Decidimos quedarnos, ya que no creíamos que fuéramos a tener una oportunidad como aquella en el resto del viaje para dormir en una auténtica casa rural africana. Dejamos las cosas en la habitación y cerramos con la única llave que tenía Ibrahim de esa puerta.
Queríamos ir a la playa y hacer un poco de turistas. Preguntamos cómo ir y en vez de darnos una indicación, Ibrahim mandó a uno de sus hijos a que nos acompañara y que se esperara con nosotros para acompañarnos de regreso. El problema era que el chico no hablaba nada de inglés y francés lo justito y junto con nuestro dominio de los idiomas de Senegal… pues que no nos entendíamos nada. Ibrahim, su padre, hablaba bien inglés ya que él era conductor de un camión y con cierta frecuencia realizaba viajes a Guinea-Bissau, por lo que había aprendido un poco de inglés para comunicarse en los pasos fronterizos. Sin embargo sus hijos, dudo mucho que estuvieran escolarizados, quizá se tenían que ocupar de llevar el hogar ya que no tenían madre (no lo preguntamos, pero suponemos que debió morir de alguna enfermedad).
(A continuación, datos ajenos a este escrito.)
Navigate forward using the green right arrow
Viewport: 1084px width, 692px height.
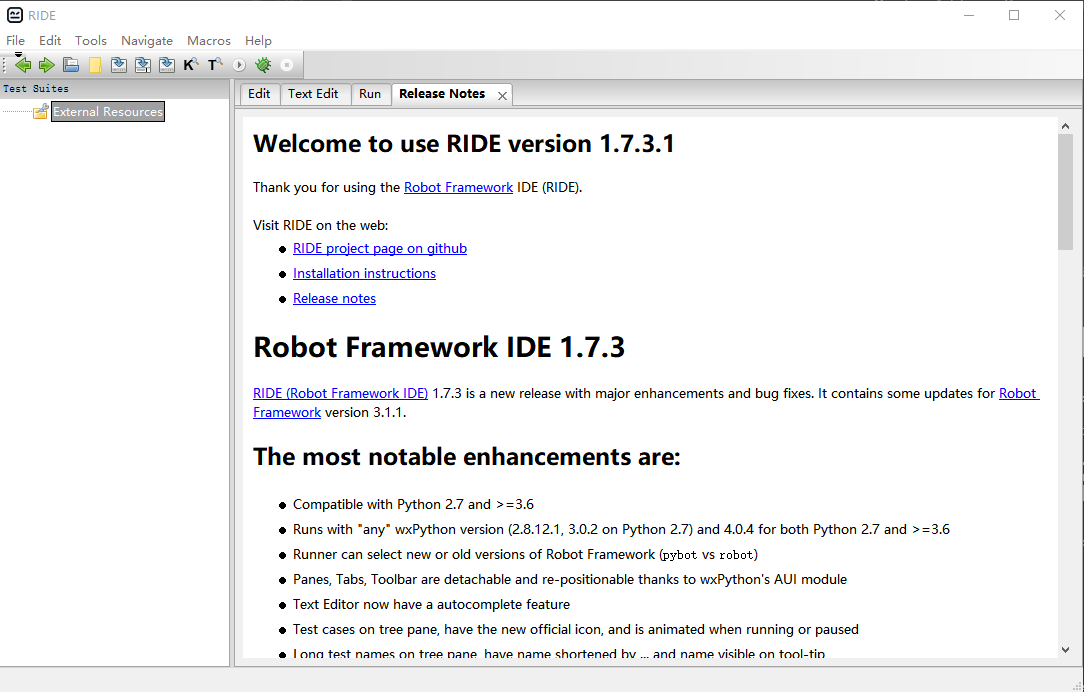[47, 64]
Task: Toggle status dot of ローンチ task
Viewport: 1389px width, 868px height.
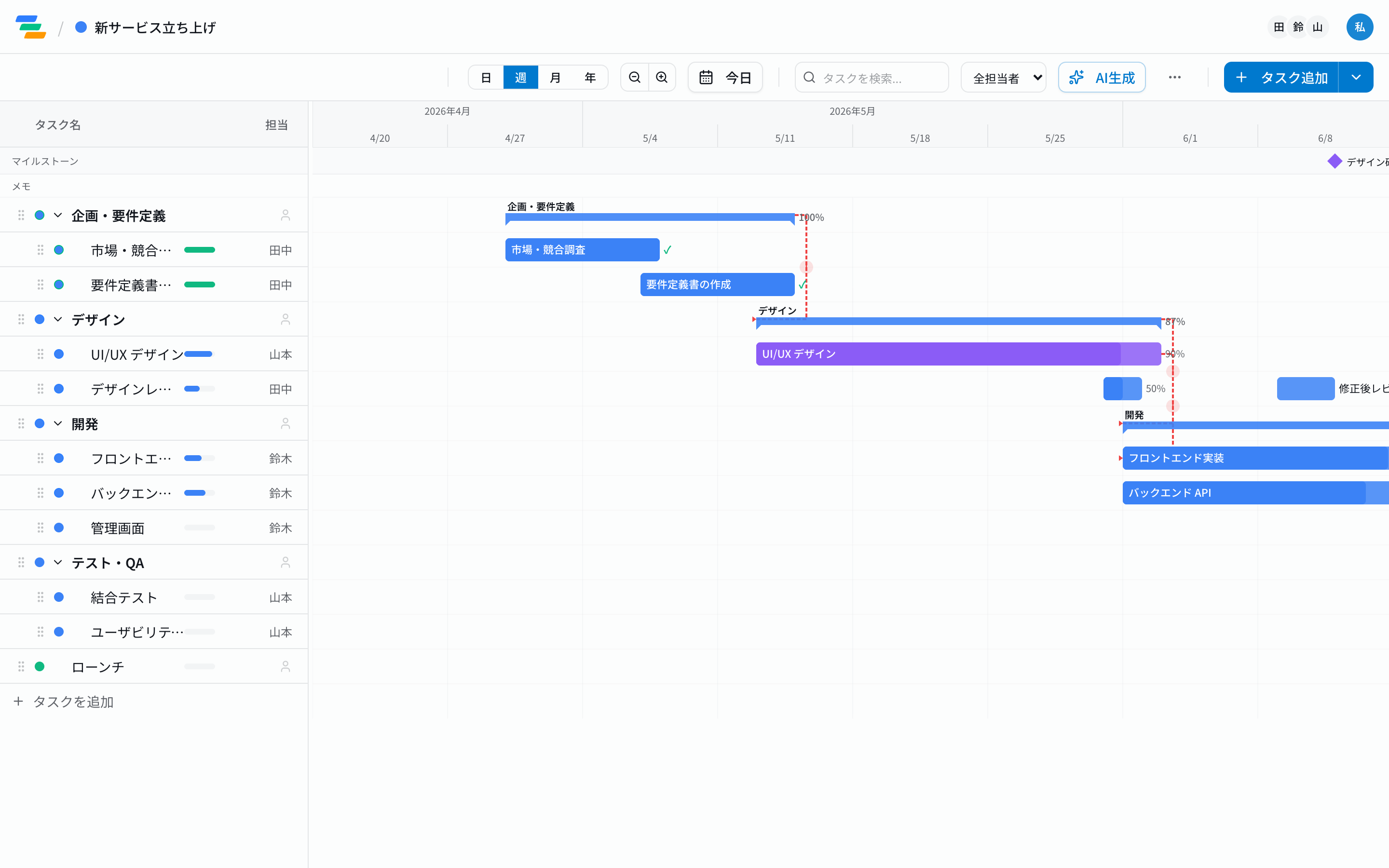Action: click(40, 666)
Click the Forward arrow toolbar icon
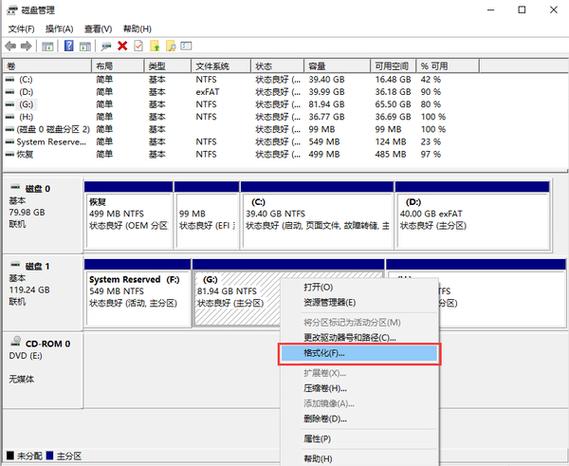This screenshot has height=466, width=569. pos(26,46)
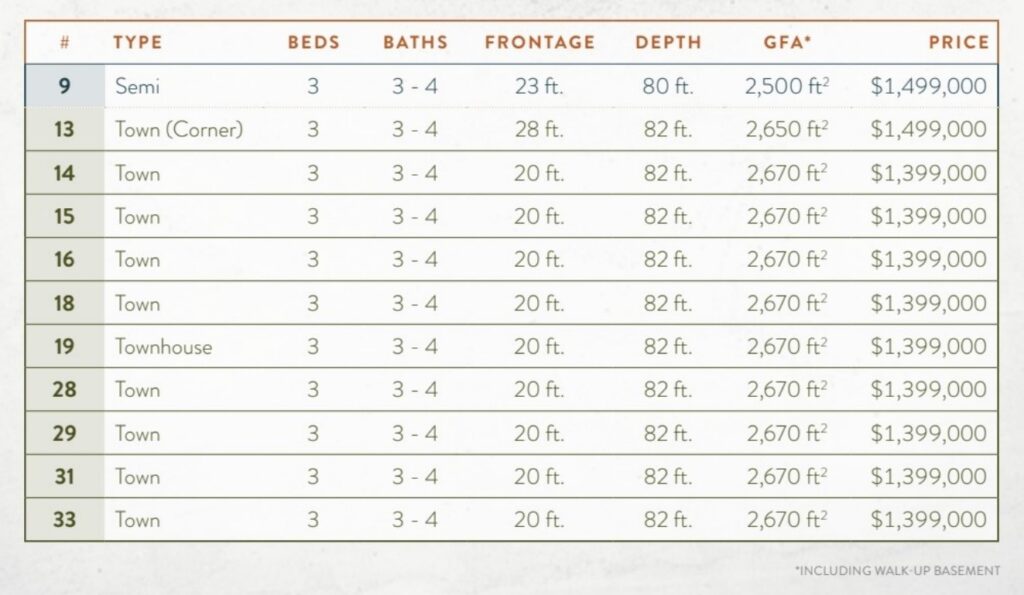Click the FRONTAGE column header
The height and width of the screenshot is (595, 1024).
click(539, 42)
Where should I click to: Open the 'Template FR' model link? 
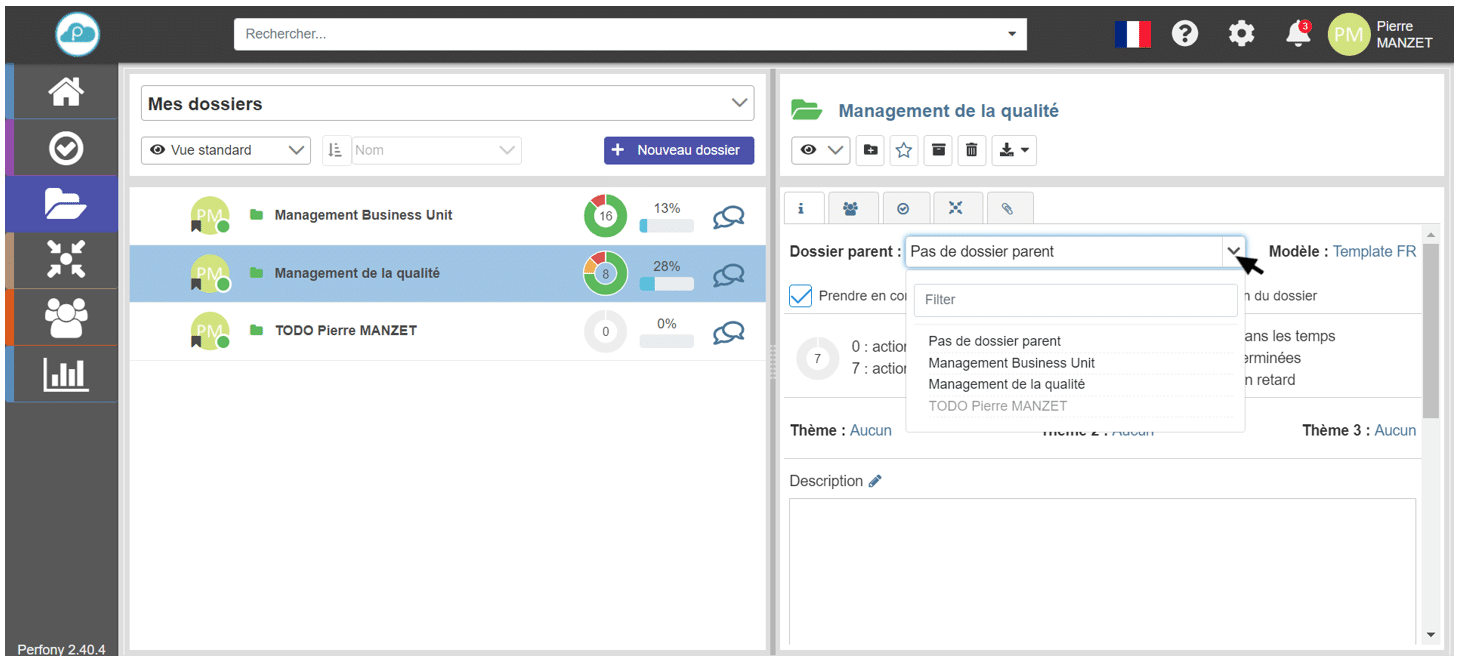1374,252
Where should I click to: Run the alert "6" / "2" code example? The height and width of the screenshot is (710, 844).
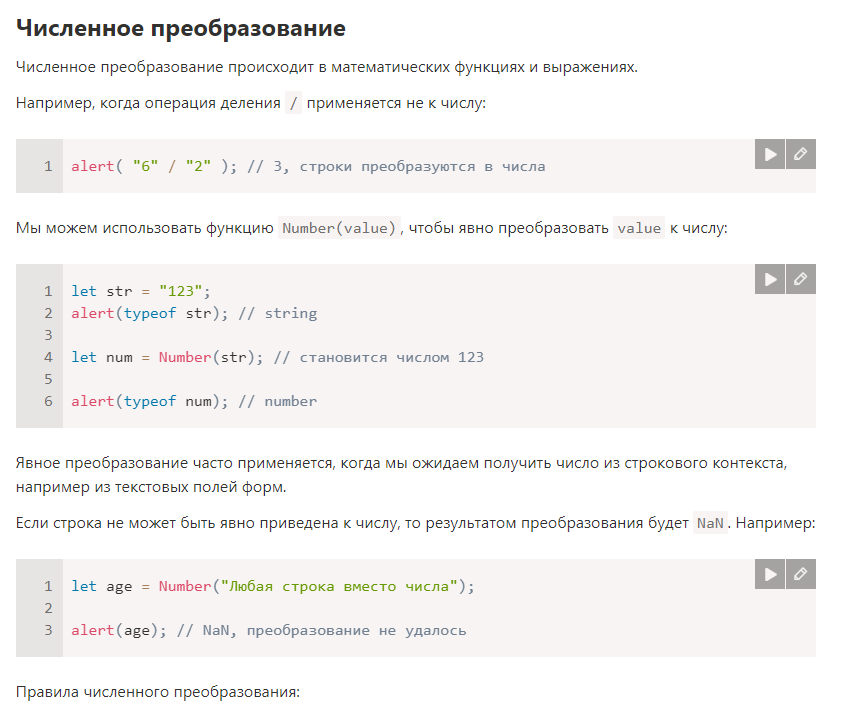click(x=770, y=154)
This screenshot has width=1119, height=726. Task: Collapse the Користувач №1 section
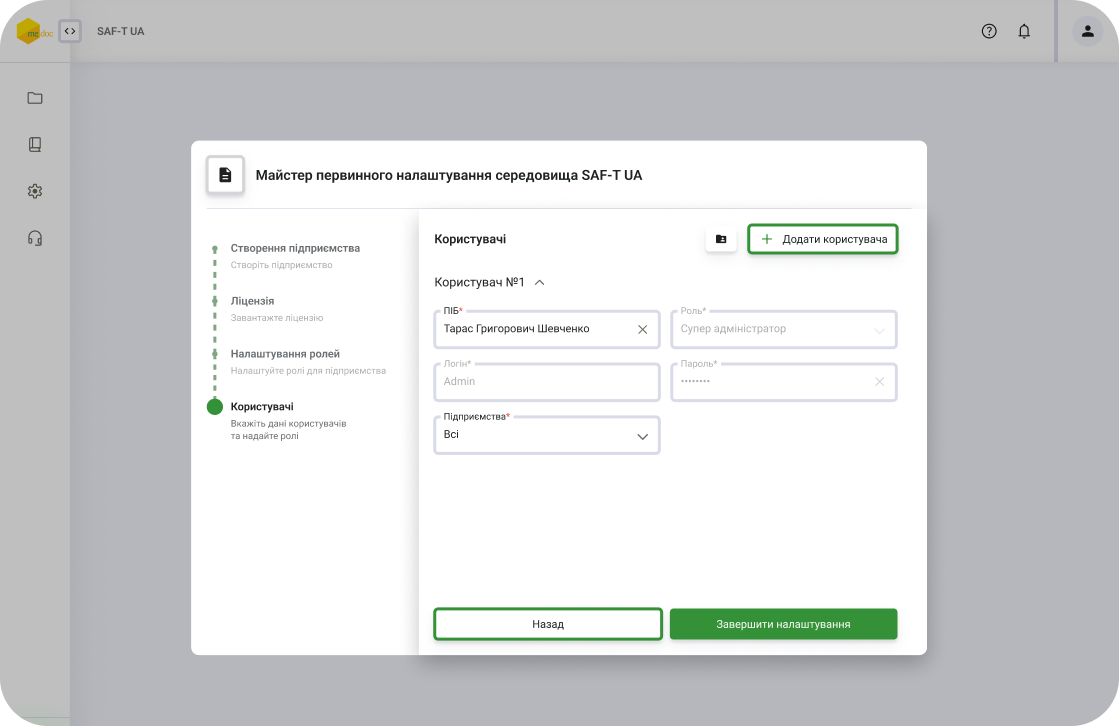[x=540, y=282]
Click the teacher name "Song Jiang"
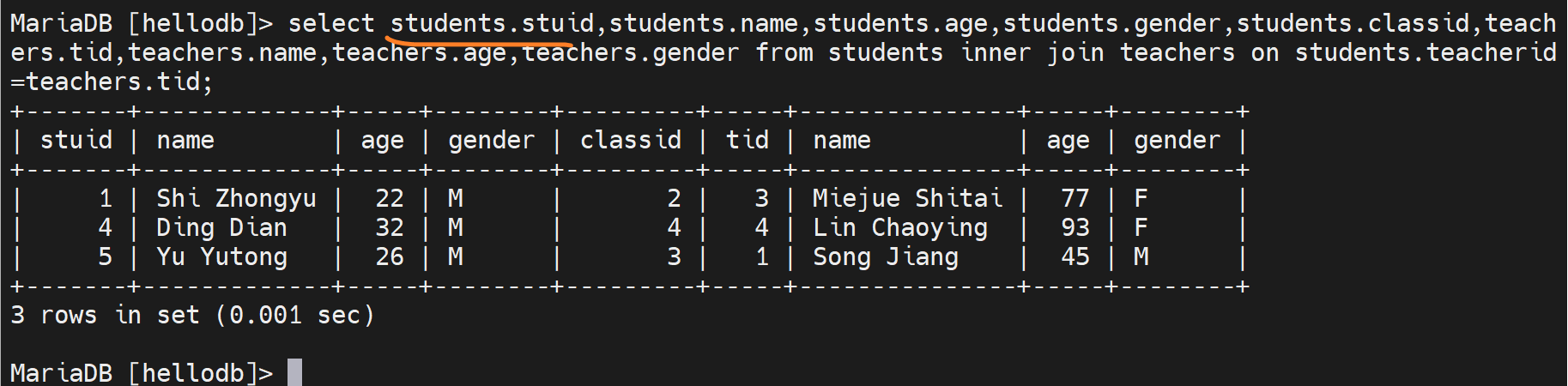The height and width of the screenshot is (386, 1568). point(886,256)

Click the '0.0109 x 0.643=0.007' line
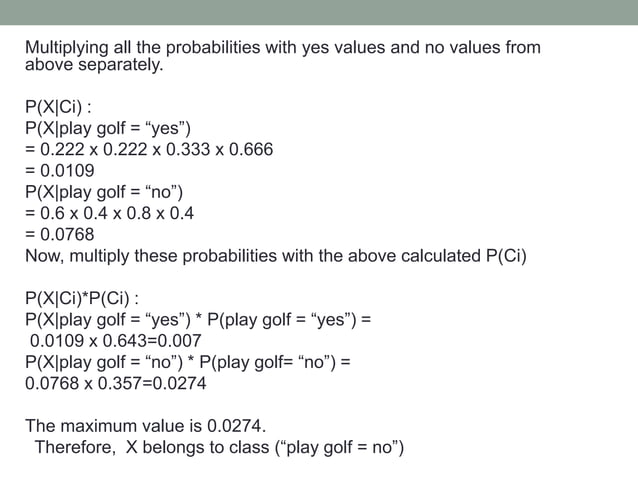coord(116,340)

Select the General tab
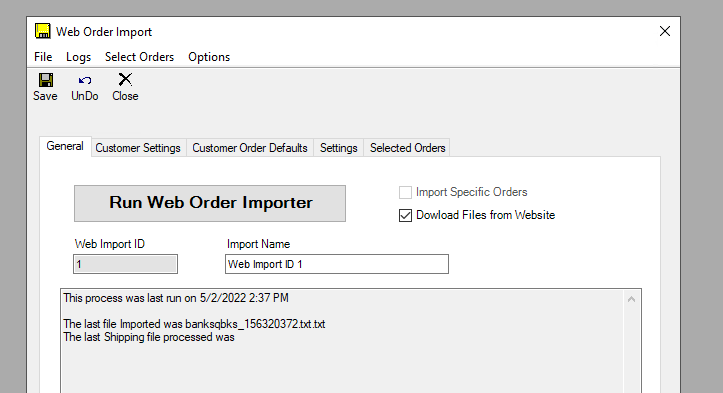coord(65,147)
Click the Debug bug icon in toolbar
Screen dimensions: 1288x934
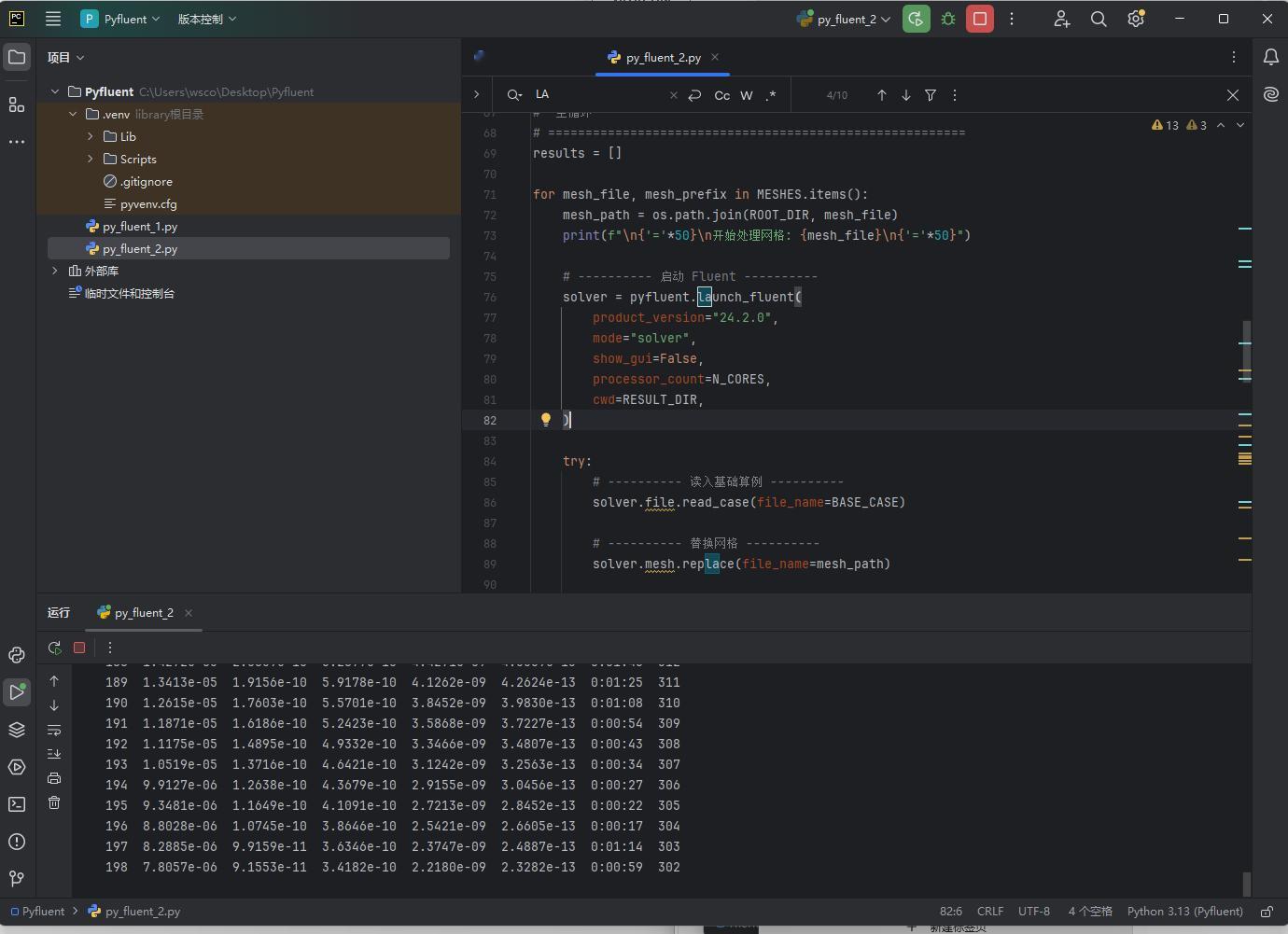pyautogui.click(x=948, y=19)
Cuando nos cansamos de la playa (que fue pronto, la verdad), regresamos a casa a cambiarnos para ir a comer al pueblo. Esta vez nos aventuramos a ir solos y tuvimos la suerte de encontrar la carretera dónde se encuentran la mayoría de restaurantes y locales de la zona. No sabría explicar muy bien la razón, pero comer en Kafountine nos pareció complicado. Después de deambular por todo el pueblo acabamos entrando en una pequeña casita dónde en la pared encalada alguien hace mucho tiempo escribió la palabra “restaurante” en grandes letras negras. El lugar era oscuro y sucio, pero tenía pinta de barato, más auténtico imposible. Unas cuantas sillas alrededor de una única mesa rectangular con un mantel de plástico andrajoso. En el local sólo había un cliente, un hombre de raza blanca, con rasgos de haber llevado una vida bastante dura, media melena, agachado sobre un plato sorbiendo frenéticamente cucharadas de sopa. Nos sentamos al fondo del local y se acercó el camarero sonriente. La barrera del idioma volvió a resultar problemática para poder elegir. Terminamos pidiendo lo fácil: brochetas de pollo y patatas fritas para los dos, una barbaridad de comida que sólo nos costó 4000 CFA, pero para la que tuvimos que esperar una eternidad a que nos la sirvieran ya que justo coincidió con la hora del rezo y el camarero/cocinero se tuvo que ausentar. Por lo menos nos dio tiempo a ir a comprar un par de coca-colas al “mini-marché” (2×600 = 1200 CFA).
Mientras esperábamos, hablando entre nosotros en Catalán nos sorprendió que alguien contestara en nuestro mismo idioma. El hombre que comía en nuestra misma mesa, era de Barcelona y estaba viviendo en Ziguinchor más de 3 años.